__Material for this exercise__

+===+

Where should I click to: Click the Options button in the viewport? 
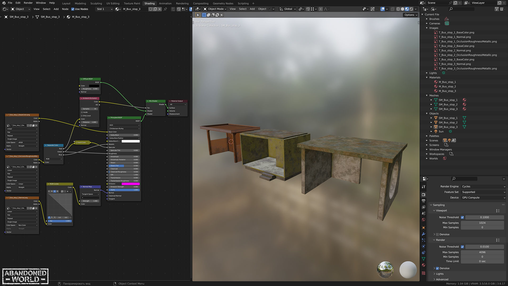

+===+

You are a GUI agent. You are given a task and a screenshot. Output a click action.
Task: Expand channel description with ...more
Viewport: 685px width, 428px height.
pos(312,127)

+===+

__Directions for this task__
Would you copy each line of the records that contains "click"?

__Answer section__
Where should I click to: Click the Options button in the viewport? 
You are a GUI agent. You are given a task and a screenshot. Output a click action.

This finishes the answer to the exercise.